Statistics are encouraging:
- 1’000 more offenders were convicted in 2015 compared with 2014.
- Recordings of sexual abuse offences increased by 24% in 2015/16 compared with 2014/15 (a 130% increase from 2011/12).
Even though recorded offences actually increased, this is seen as a positive step forward due to the underreported nature of CSE.
The report explains that “Local partnerships are now consistently prioritising CSE and are empowered to radically improve their practice.” It also refers to reducing “the risk of children falling through the gaps between services.”
The Reducing Incidents of Sexual Exploitation (RISE) unit in Northamptonshire is a multi-agency team that prevents and protects young people from CSE. It includes youth workers, police officers, social care workers and various professionals within health and education.
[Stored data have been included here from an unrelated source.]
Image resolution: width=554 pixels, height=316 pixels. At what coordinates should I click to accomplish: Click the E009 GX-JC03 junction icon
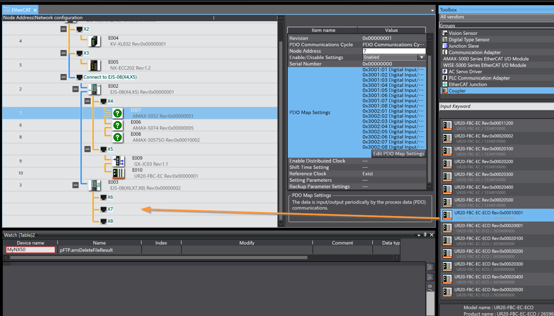[118, 161]
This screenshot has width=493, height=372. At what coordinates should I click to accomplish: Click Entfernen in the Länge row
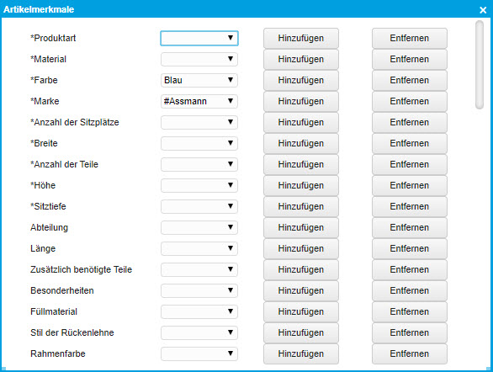tap(410, 249)
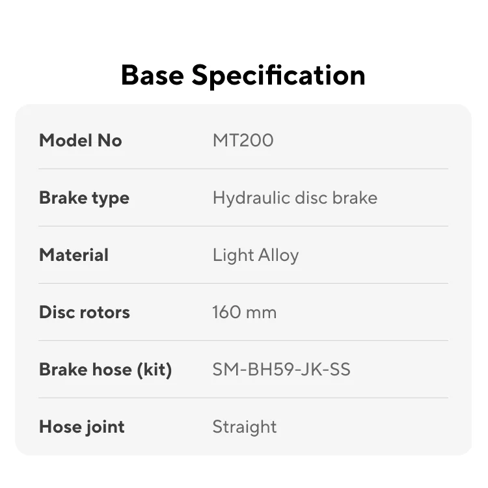Viewport: 488px width, 488px height.
Task: Click the 'Material' label
Action: point(74,255)
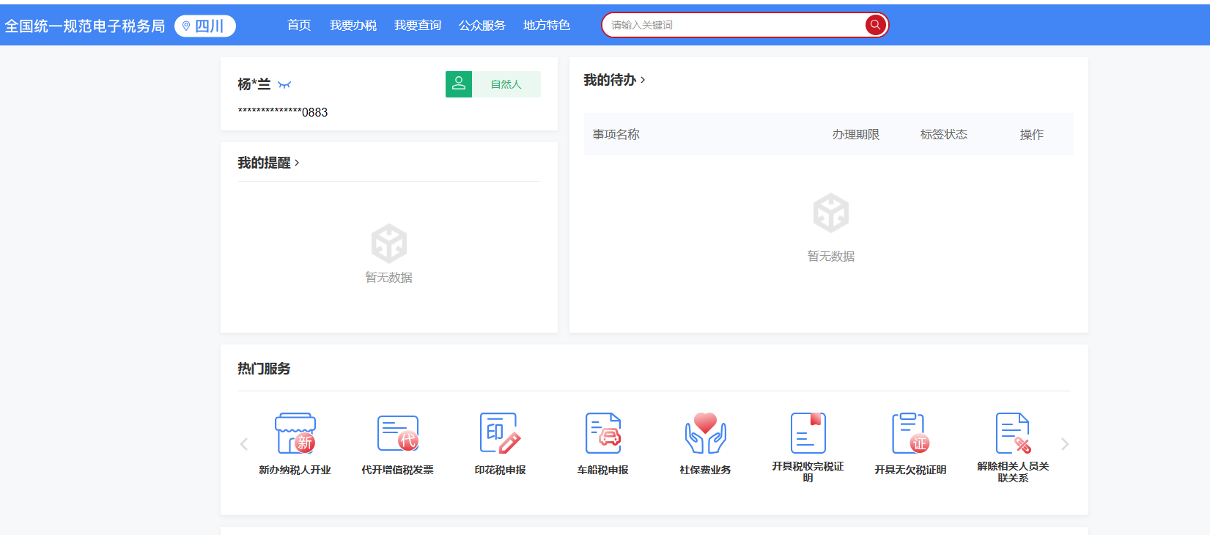Open the 我要查询 menu
This screenshot has height=535, width=1210.
[x=418, y=25]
The RISE team meet daily to discuss recent CSE-related crimes, current missing children and specific concerns raised by other professionals. Each month, RISE assesses around 20 referrals to identify which are high risk.
When RISE accepts an individual, a family support worker will contact them and look to reduce their vulnerability. Any subsequent criminal investigations are then handled by the unit’s police officers.
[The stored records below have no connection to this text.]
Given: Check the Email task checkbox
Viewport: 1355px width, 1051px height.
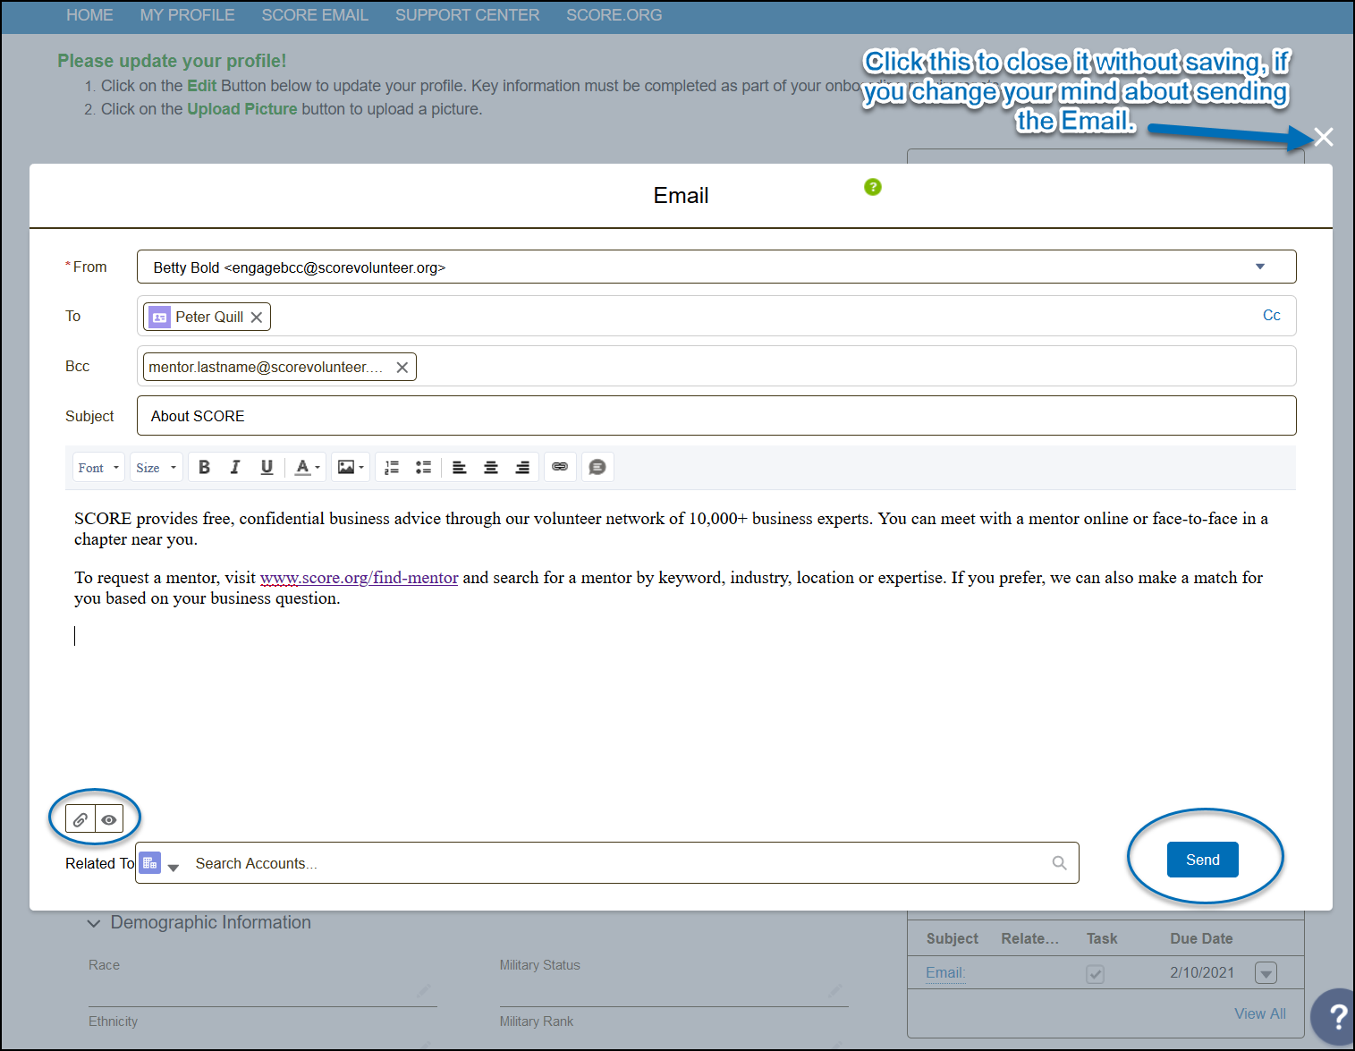Looking at the screenshot, I should click(1095, 973).
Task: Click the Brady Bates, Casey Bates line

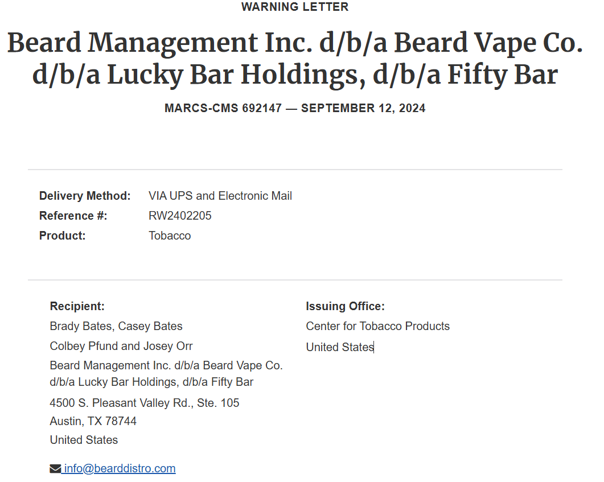Action: pyautogui.click(x=116, y=327)
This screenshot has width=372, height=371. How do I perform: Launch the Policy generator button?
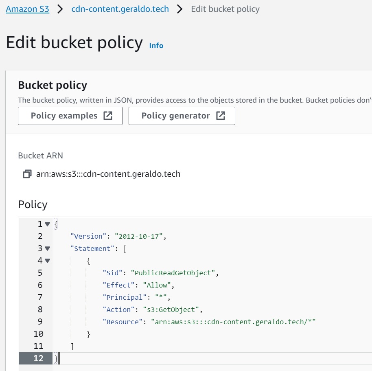tap(182, 116)
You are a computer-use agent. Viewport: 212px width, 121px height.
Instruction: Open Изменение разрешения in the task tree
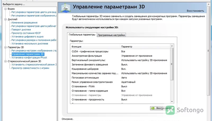24,23
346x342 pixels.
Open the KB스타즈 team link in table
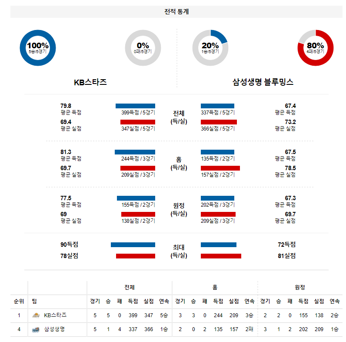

Closing the gaps with ECINS
There’s a colossal amount of activity and administration surrounding each case. Without the right technology, there’s a risk that individuals can “fall through the gaps between services” as highlighted by the Government’s report.
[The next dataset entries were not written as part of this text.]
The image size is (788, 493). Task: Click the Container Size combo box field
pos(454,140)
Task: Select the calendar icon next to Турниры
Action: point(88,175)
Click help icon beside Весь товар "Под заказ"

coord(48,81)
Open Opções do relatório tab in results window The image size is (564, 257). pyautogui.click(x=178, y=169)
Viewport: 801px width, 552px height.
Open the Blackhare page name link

Through ECINS, we provided the RISE team with our ECINS system. This simple SaaS platform enables the various practitioners to securely share information, regardless of its original source. It also allows the police to search a national database containing profiles from several different agencies — many of which are not available on traditional police databases. ECINS also records various trigger factors for each offender and sends automatic notifications on important CSE issues.
But critically, it helps the broader community in Northamptonshire to safeguard its most vulnerable children by providing a means for external organisations to check whether a child is already known to agencies. Configurable permissions allow specific groups to access particular information without comprising any sensitive material.
It’s reassuring that the Government advocates a multi-agency approach to tackling CSE. The ongoing work by the RISE team is further proof that collaboration is vital to overcome the considerable challenges associated with this hidden crime.